■ **Tasks to carry out**
1. In the post about the daughter's stiff neck, how many letters does the writer say were written on Wednesday afternoon?
2. Duplicate the part of the post about the daughter's stiff neck between "My poor little" and "heart to see it.", inclusive.

■ **Provided text**

==*==

December 28, 2011 Leave a comment

My poor little daughter, Bis, slept in a wierd fashion on Dec. 23.  The next morning she had a stiff neck and couldn’t turn it.  Even if I gave it a little massage it wouldn’t get any better.  Poor little thing.  When she’d turn to look at something her whole upper body would have to turn – breaks your heart to see it.

Then, in the middle of the night her little voice would cut through the night.  She couldn’t move and needed help.  We didn’t sleep well on the 24th, 25th, 26th.  And in the middle of the night on what would technically would be the 27th I decided a trip to the doctor was in order…we needed to get this knot out…and…I knew what I would preach on for New Years Day.  God spoke to me.

This little girl slept between mom and dad, knotted up neck that kept her from being herself – kept her from exerting all her energies, all her power, all her joy, all of what makes her our Bis.  And in the glow of my alarm clock God made it clear that I am the same way.  I have a knot that has been keeping me from everything that God has made me to be, and it was time to get the knot out.

So I’m writing this on Wednesday afternoon after having written two letters addressed to different parts of the United States.  As I wrote them I found that my knot began to smooth out.  I released over 1,000 days of anger and resentment and rage and hurt that I’ve been harboring against a couple of people.  They will be surprised to receive a letter apologizing for sending three years of evil thoughts in their direction, I’m sure, but I felt I needed to say I was sorry.  No blame.  None of the words I dreamed up for them over the years – just one paragraph letting them know that I am now moving toward wishing them well.

==*==

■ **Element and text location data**
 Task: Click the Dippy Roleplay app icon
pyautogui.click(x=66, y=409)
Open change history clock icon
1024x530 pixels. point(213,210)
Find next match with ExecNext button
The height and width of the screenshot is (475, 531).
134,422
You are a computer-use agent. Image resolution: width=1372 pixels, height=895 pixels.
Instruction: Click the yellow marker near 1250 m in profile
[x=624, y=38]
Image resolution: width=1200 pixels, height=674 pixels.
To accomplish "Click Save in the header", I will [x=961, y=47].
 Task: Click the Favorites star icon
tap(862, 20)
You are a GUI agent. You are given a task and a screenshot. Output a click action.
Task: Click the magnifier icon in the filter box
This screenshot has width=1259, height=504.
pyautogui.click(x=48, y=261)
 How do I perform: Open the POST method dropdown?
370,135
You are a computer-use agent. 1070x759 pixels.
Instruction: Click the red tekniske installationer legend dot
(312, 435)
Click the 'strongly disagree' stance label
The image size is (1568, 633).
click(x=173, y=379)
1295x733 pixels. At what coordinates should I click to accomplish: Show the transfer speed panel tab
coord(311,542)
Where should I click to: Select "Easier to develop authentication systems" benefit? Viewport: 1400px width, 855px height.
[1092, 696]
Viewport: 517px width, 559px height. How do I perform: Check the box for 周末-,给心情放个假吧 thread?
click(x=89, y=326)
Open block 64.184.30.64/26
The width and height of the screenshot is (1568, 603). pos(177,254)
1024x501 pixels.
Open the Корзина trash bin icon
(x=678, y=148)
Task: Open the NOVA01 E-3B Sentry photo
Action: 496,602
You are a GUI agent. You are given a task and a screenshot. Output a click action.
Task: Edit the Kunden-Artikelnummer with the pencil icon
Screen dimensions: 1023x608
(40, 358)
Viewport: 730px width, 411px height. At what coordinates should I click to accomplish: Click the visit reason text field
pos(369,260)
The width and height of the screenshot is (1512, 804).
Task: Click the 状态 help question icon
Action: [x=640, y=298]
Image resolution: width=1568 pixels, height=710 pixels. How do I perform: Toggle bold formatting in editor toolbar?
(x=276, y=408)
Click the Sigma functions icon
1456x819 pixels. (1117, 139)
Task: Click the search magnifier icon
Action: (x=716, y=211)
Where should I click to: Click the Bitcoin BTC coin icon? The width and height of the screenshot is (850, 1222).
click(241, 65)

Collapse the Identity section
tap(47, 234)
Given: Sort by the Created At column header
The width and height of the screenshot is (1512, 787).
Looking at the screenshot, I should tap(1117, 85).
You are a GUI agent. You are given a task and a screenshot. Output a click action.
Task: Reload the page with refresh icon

==*==

■ **Solutions to the problems**
1. Two letters, addressed to different parts of the United States.

2.
My poor little daughter, Bis, slept in a wierd fashion on Dec. 23.  The next morning she had a stiff neck and couldn’t turn it.  Even if I gave it a little massage it wouldn’t get any better.  Poor little thing.  When she’d turn to look at something her whole upper body would have to turn – breaks your heart to see it.